◆ Passage
■ ■ ■
Roger Schank, professeur émérite en informatique, psychologie et éducation, est un intellectuel audacieux. J’y ai déjà fait référence dans un billet précédent portant sur sa société de e-learning Socratic Arts. À ses débuts, Schank était un expert du domaine de l’intelligence artificielle; il s’est par la suite développé comme professeur en sciences cognitives, puis finalement en éducation. Il partageait récemment sur Twitter (24 nov 2010) un lien vers la diffusion en différé d’une conférence qu’il a donnée en Russie sur ce que devraient faire les systèmes d’éducation (51 min, site russe, mais conférence et diapositives en anglais). Dans cette conférence, Schank expose sa vision résolument cognitiviste de l’éducation et remet en question la façon actuelle d’enseigner à tous les niveaux. Il questionne sans ménagement le choix des matières scolaires enseignées. Pour lui, le curriculum scolaire en Occident est complètement déconnecté des besoins réels de la société. Il propose que l’on cesse d’enseigner des matières (qui ont été choisies pour la plupart au 19e siècle) et que l’on aide plutôt les élèves et les étudiants à apprendre à penser.

De façon plus spécifique, il propose que l’école serve à entraîner nos élèves et nos étudiants à exercer 12 processus cognitifs fondamentaux (ou habiletés) à des niveaux de plus en plus élevés à mesure qu’ils avancent dans le système.

  1. Prédiction
  2. Causalité
  3. Planification
  4. Jugement
  5. Expérimentation
  6. Évaluation
  7. Diagnostic (au sens général, pas nécessairement au sens médical)
  8. Travail collaboratif
  9. Négociation
  10. Influence
  11. Description
  12. Modeling (au sens de se créer des modèles mentaux adéquats et de savoir les réviser au besoin)

Les matières deviendraient des contextes dans lesquels on exerce ces habiletés cognitives. Schank souhaite donc une pédagogie par projets où l’étudiant doit continuellement s’exercer avec des projets et des livrables de plus en plus sophistiqués. L’apprenant doit se constituer une large base de cas pertinents sur lesquels il a travaillé pour pouvoir y référer plus tard dans ses raisonnements. Les projets, une fois réalisés, deviennent des cas internalisés pour référence future. Schank souhaite aussi constituer une vaste banque de cas pré-rédigés (des histoires illustrant les connaissances pertinentes, bien contextualisées, à travers lesquelles on identifie les leçons à tirer et on internalise les cas) qui seraient présentés juste au bon moment aux apprenants, pour soutenir leurs nouvelles activités cognitives. L’apprenant doit donc être accompagné par un mentor qui saura lui présenter les bons cas et les bonnes activités au bon moment.
■ ■ ■
◆ Tâche
D'après le passage sur Roger Schank, dans quelles disciplines est-il professeur émérite ? Nommez-les toutes.

Enregistrements conservés
■ ■ ■
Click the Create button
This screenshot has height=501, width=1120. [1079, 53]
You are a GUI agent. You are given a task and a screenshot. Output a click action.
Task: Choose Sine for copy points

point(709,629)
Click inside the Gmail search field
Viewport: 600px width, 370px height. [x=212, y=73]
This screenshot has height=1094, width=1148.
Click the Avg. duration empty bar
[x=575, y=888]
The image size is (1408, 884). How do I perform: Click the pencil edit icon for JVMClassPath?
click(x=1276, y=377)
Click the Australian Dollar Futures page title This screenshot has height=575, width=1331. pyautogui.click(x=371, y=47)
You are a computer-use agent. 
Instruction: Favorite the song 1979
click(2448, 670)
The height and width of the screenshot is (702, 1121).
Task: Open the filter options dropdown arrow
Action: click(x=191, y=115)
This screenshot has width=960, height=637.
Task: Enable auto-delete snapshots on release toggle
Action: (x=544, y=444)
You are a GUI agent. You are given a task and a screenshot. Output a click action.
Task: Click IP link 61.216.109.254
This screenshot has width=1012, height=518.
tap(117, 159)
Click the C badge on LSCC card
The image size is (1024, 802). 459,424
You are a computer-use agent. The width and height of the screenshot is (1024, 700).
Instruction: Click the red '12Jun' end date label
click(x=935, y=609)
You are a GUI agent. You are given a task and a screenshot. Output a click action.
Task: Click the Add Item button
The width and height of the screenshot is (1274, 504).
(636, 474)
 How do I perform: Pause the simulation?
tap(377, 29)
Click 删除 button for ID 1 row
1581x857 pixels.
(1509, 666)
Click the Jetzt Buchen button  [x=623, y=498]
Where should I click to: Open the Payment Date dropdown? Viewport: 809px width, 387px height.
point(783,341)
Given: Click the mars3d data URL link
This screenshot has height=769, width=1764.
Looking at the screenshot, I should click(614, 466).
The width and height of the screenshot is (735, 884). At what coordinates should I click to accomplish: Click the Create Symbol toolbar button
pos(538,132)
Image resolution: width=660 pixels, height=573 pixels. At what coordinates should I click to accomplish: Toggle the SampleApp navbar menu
■ ■ ■
◆ Réponse rédigée
Informatique, psychologie et éducation.